* _Short problem 1_: Quote the passage of the text on Barnard's Orchard Knob photograph that begins with the words "[1866]. Albumen photograph" and ends with "image by Barnard.".
* _Short problem 2_: Format the records as a numbered list, from the line containing "You are a GUI" through the end of the records, including both ends. Omit blank lines and the pictures.

Orchard Knob from Mission Ridge

BARNARD, George N. (1819-1902)

Orchard Knob from Mission Ridge

[1866]. Albumen photograph from a negative taken in 1864 or 1866, (10 5/8 x 14 1/16 inches), on period card mount, (18 x 21 3/4 inches). Captioned in pencil in the lower margin, later label on verso.

A stunning Civil War landscape image by Barnard.

This image was used by Barnard in his Photographic Views of Sherman's Campaign (plate 10), but is here separately printed at a contemporary date in slightly larger format than the image in the book and on a period mount with manuscript caption. The image is among the most iconic from the work, here with wonderful contrast and tone. "Photographic Views of Sherman's Campaign is a remarkable work of great symbolic, historic, and artistic power. It is a result of a complex interweaving of Barnard's personal vision, nineteenth-century pictorial conventions, and larger ideas about war and the American landscape. The album was the most ambitious project of Barnard's career, and has long been recognized as a landmark in the history of photography" (Davis p.170). Photographic Views of Sherman's Campaign, embraces scenes of the occupation of Nashville, the great battles around Chattanooga and Lookout Mountain, the campaign of Atlanta, March to the Sea, and the Great Raid through the Carolinas (1866). This album, together with Alexander Gardner's Photographic Sketchbook of the Civil War (1866) are the two greatest photographic monuments of the Civil War. Between them, they contain some of the most famous images of the War. The present image offers a poignant reminder of the trail of destruction left across the Confederacy by General William T. Sherman's army in 1864 to 1865 during his famous campaign from Nashville to Chattanooga then Atlanta and so to Savannah and the sea, then by-passing Charleston, north to Columbia. In the meantime a smaller force had occupied Charleston and Fort Sumter. To the North, the military campaign was brilliant, bold and decisive - an event worthy of the present monumental album. To the South, it was vicious, bloody and destructive. Barnard's album would be the first great landscape photobook, "but it is a wounded, brutalized land -- gouged and scarred and broken. Its tone is stoically calm, yet bleak, and is all the more so for being so lucidly understated ... [Barnard] shows himself to have been one of the finest landscape photographers, treating those culturally loaded Civil War sites -- already in the process of becoming mythic when he pictured them -- with respect, but also with a matter-of-factness that is heroic in itself, and served to punctuate the hyperbole of myth" (Parr and Badger).

Keith F. Davis, George N. Barnard Photographer of Sherman's Campaign (Kansas City: 1990); Parr and Badger, The Photobook: A History, vol. I, p. 45.

* _Entries shown_:
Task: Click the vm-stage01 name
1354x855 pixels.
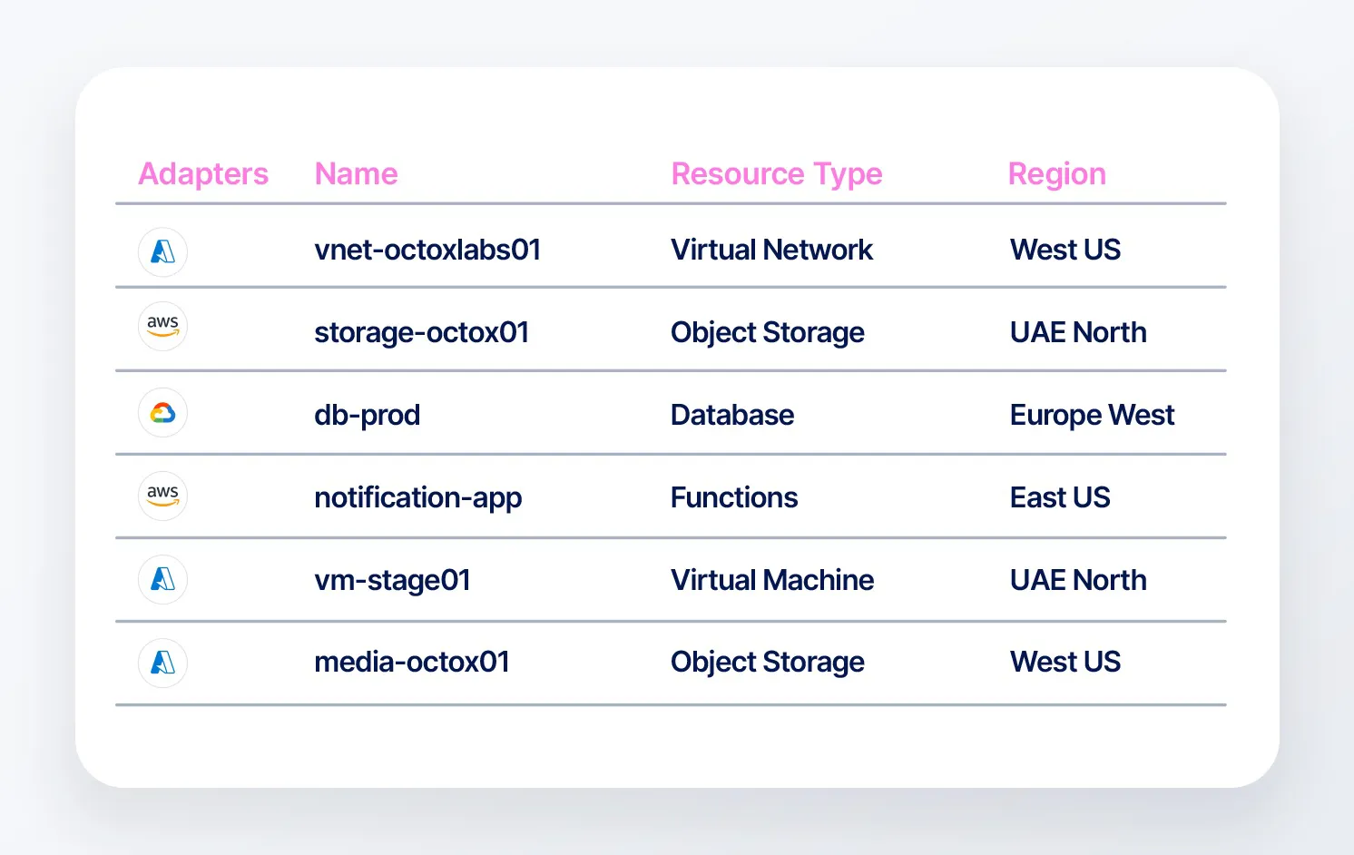Action: point(392,580)
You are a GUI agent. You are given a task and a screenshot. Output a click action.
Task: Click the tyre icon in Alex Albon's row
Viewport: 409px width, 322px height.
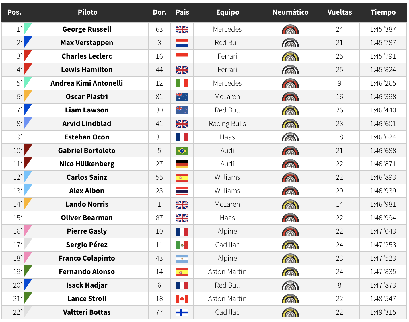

* _Expected output 1_:
[1866]. Albumen photograph from a negative taken in 1864 or 1866, (10 5/8 x 14 1/16 inches), on period card mount, (18 x 21 3/4 inches). Captioned in pencil in the lower margin, later label on verso.

A stunning Civil War landscape image by Barnard.

* _Expected output 2_:
1. You are a GUI agent. You are given a task and a screenshot. Output a click action.
2. Task: Click the tyre icon in Alex Albon's row
3. Viewport: 409px width, 322px height.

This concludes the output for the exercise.